* [WHAT IS NEEDED]
Exactly as given, output all the records that follow.
[Opening MATERIAL FOR THIS TASK section]
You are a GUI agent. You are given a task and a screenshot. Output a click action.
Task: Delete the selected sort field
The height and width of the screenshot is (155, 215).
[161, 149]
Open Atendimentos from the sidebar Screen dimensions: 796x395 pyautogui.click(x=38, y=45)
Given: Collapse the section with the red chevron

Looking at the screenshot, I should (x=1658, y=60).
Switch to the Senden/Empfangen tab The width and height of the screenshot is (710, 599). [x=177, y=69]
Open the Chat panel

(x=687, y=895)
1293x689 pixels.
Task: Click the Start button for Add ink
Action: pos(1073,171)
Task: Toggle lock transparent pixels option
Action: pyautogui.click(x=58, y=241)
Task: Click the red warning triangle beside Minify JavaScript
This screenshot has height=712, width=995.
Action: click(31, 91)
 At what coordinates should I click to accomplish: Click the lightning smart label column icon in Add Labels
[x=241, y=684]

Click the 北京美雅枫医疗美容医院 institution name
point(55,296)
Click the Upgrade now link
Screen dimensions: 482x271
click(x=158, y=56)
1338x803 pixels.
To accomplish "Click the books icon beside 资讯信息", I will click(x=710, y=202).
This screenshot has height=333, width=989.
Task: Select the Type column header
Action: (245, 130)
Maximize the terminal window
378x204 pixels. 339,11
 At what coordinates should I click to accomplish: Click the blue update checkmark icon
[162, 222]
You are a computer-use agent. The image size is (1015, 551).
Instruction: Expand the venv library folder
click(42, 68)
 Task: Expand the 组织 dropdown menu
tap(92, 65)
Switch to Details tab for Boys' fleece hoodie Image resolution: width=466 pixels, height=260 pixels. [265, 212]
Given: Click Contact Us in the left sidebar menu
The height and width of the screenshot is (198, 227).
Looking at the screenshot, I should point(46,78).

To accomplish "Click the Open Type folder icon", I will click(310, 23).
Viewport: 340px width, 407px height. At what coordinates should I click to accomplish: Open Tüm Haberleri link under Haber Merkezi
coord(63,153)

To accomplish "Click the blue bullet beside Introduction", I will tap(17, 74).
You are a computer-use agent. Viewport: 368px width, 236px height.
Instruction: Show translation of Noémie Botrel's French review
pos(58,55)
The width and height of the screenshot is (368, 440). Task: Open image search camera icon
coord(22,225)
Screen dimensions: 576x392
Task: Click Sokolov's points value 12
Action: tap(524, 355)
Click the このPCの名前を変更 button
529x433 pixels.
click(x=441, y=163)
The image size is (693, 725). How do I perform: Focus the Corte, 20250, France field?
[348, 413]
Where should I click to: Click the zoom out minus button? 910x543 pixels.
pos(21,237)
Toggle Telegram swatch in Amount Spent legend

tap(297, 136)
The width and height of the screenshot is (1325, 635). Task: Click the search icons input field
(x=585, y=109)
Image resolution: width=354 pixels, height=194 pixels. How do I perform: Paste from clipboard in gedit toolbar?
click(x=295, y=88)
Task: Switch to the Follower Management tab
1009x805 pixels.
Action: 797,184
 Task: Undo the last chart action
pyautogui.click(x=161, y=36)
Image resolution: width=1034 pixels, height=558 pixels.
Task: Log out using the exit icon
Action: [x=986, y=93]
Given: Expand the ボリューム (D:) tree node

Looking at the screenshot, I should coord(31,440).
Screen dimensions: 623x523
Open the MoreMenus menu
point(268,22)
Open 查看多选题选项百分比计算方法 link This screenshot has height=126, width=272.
[Closing MATERIAL FOR THIS TASK section]
* [EXPECTED OUTPUT]
You are a GUI agent. You are given a task and a screenshot. Output a click action.
Task: Delete the selected sort field
The height and width of the screenshot is (155, 215).
[161, 149]
Open Atendimentos from the sidebar Screen dimensions: 796x395 pyautogui.click(x=38, y=45)
Given: Collapse the section with the red chevron

Looking at the screenshot, I should (x=1658, y=60).
Switch to the Senden/Empfangen tab The width and height of the screenshot is (710, 599). [x=177, y=69]
Open the Chat panel

(x=687, y=895)
1293x689 pixels.
Task: Click the Start button for Add ink
Action: pos(1073,171)
Task: Toggle lock transparent pixels option
Action: pyautogui.click(x=58, y=241)
Task: Click the red warning triangle beside Minify JavaScript
This screenshot has height=712, width=995.
Action: click(31, 91)
 At what coordinates should I click to accomplish: Click the lightning smart label column icon in Add Labels
[x=241, y=684]

Click the 北京美雅枫医疗美容医院 institution name
point(55,296)
Click the Upgrade now link
Screen dimensions: 482x271
click(x=158, y=56)
1338x803 pixels.
To accomplish "Click the books icon beside 资讯信息", I will click(x=710, y=202).
This screenshot has height=333, width=989.
Task: Select the Type column header
Action: (245, 130)
Maximize the terminal window
378x204 pixels. 339,11
 At what coordinates should I click to accomplish: Click the blue update checkmark icon
[162, 222]
You are a computer-use agent. The image size is (1015, 551).
Instruction: Expand the venv library folder
click(42, 68)
 Task: Expand the 组织 dropdown menu
tap(92, 65)
Switch to Details tab for Boys' fleece hoodie Image resolution: width=466 pixels, height=260 pixels. [265, 212]
Given: Click Contact Us in the left sidebar menu
The height and width of the screenshot is (198, 227).
Looking at the screenshot, I should point(46,78).

To accomplish "Click the Open Type folder icon", I will click(310, 23).
Viewport: 340px width, 407px height. At what coordinates should I click to accomplish: Open Tüm Haberleri link under Haber Merkezi
coord(63,153)

To accomplish "Click the blue bullet beside Introduction", I will tap(17, 74).
You are a computer-use agent. Viewport: 368px width, 236px height.
Instruction: Show translation of Noémie Botrel's French review
pos(58,55)
The width and height of the screenshot is (368, 440). Task: Open image search camera icon
coord(22,225)
Screen dimensions: 576x392
Task: Click Sokolov's points value 12
Action: tap(524, 355)
Click the このPCの名前を変更 button
529x433 pixels.
click(x=441, y=163)
The image size is (693, 725). How do I perform: Focus the Corte, 20250, France field?
[348, 413]
Where should I click to: Click the zoom out minus button? 910x543 pixels.
pos(21,237)
Toggle Telegram swatch in Amount Spent legend

tap(297, 136)
The width and height of the screenshot is (1325, 635). Task: Click the search icons input field
(x=585, y=109)
Image resolution: width=354 pixels, height=194 pixels. How do I perform: Paste from clipboard in gedit toolbar?
click(x=295, y=88)
Task: Switch to the Follower Management tab
1009x805 pixels.
Action: 797,184
 Task: Undo the last chart action
pyautogui.click(x=161, y=36)
Image resolution: width=1034 pixels, height=558 pixels.
Task: Log out using the exit icon
Action: [x=986, y=93]
Given: Expand the ボリューム (D:) tree node

Looking at the screenshot, I should coord(31,440).
Screen dimensions: 623x523
Open the MoreMenus menu
point(268,22)
Open 查看多选题选项百分比计算方法 link This screenshot has height=126, width=272.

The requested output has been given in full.